# Source
======
SharePoint and SQL Server’s Error 8628

Hello! Michael Garstin here. I’m one of the newest members of the SharePoint Escalation Team. I came here after spending more than 7 years on the SQL Server CTS Team. Naturally, my blog posts will have a SQL Server focus and will often be based on real-world cases I have worked on.

Error 8628 should be a very rare occurrence for any SQL Server system; yet I saw two cases for this within a few days of each other. The format for this error message looks like this: A time out occurred while waiting to optimize the query. Rerun the query.

As you can see, the query is not yet running on the server, it is still waiting to be optimized (in other words, get an optimal execution plan compiled) before being sent to the execution engine. The timeout is defined for 6 minutes – an eternity for today’s servers – and is a memory-based error message. It is more likely to occur on 32-bit servers than on 64-bit servers.

A Little Bit Of SQL Server History

In SQL Server 7.0 the User Mode Scheduler (UMS) component was created. It was designed to manage the thread scheduling needs for SQL Server rather than allowing the Windows dispatcher complete control of SQL Server threads. This improved the database engine scalability. In SQL Server 2005, UMS evolved into SQLOS and memory management functions were included with the scheduling controls. UMS and SQLOS create Schedulers to abstract the server CPUs. SQLOS creates MemoryClerks and MemoryBrokers to handle memory management.

In SQL Server 2000, query compilation was limited by your hardware. This can lead to problems such as one complex query compilation stealing most or all of the buffer pool memory. In SQL Server 2005, SQLOS introduced the compile gateways to throttle compilations.

How Do The Compile Gateways Work?

The compile gateways are built around the Windows Semaphore synchronization object. Unlike a Critical Section, the Semaphore can allow more than one thread access to a section of code.
======
# Supplied data
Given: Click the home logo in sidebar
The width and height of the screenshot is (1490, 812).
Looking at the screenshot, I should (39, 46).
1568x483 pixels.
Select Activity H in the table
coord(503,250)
======
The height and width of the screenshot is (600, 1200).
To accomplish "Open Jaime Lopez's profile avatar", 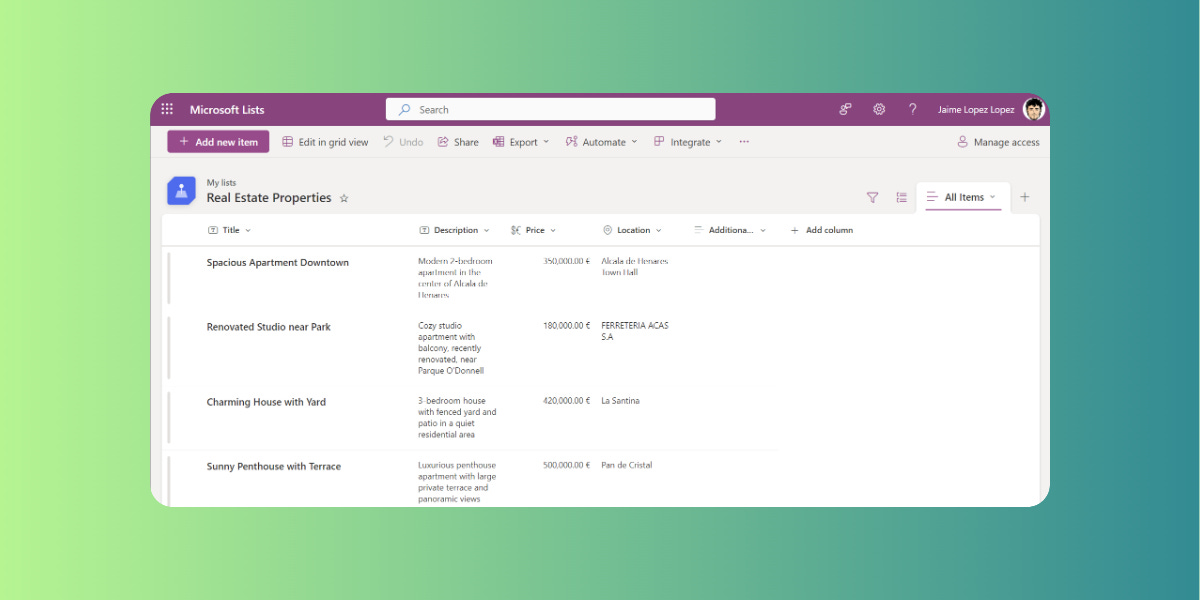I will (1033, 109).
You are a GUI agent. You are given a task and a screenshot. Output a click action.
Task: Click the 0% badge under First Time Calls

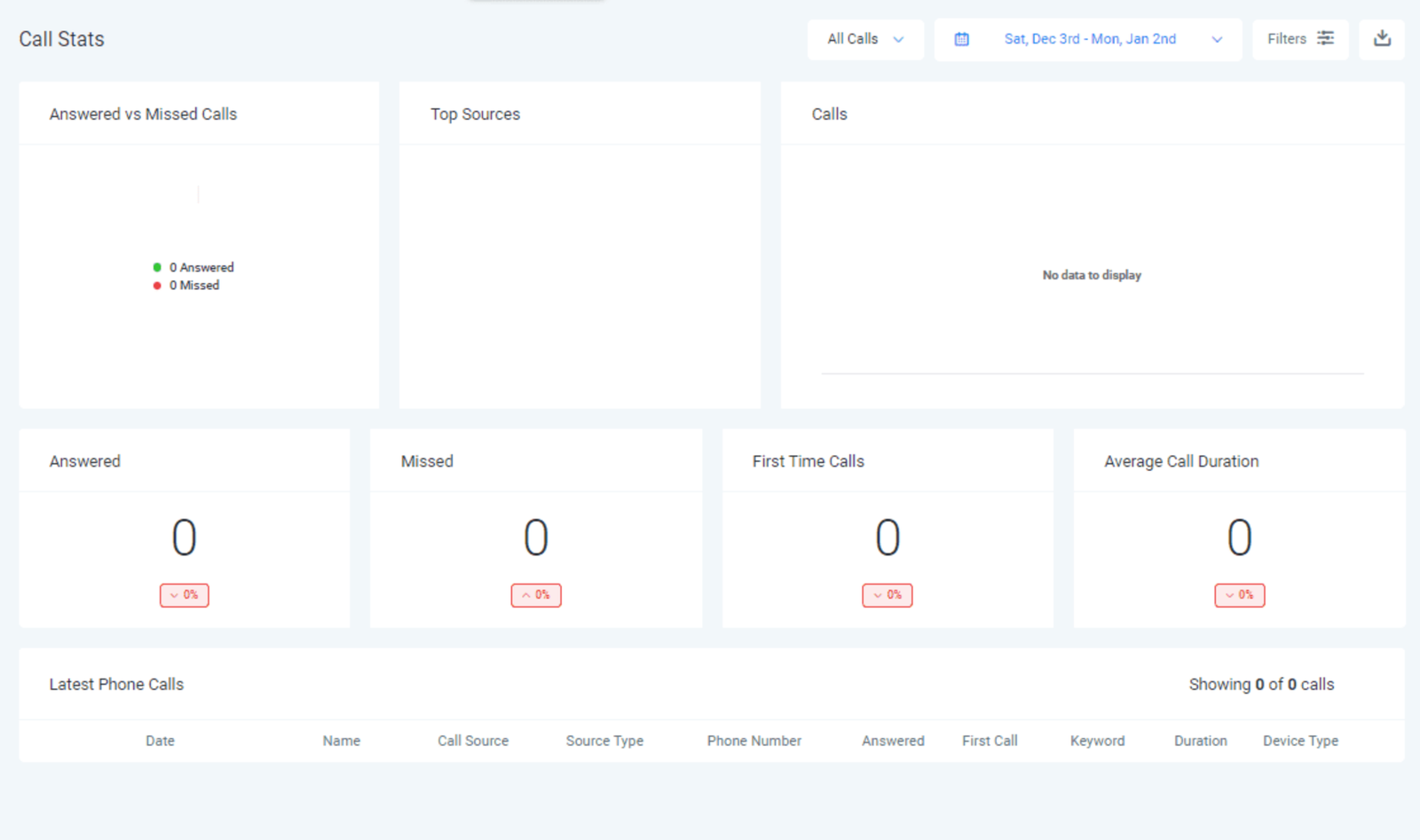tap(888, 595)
======
# What is needed
According to the Error 8628 article, what did SQLOS introduce in SQL Server 2005 to throttle query compilations? The items are separate material, unconnected to the Error 8628 article.

# Task response
The compile gateways.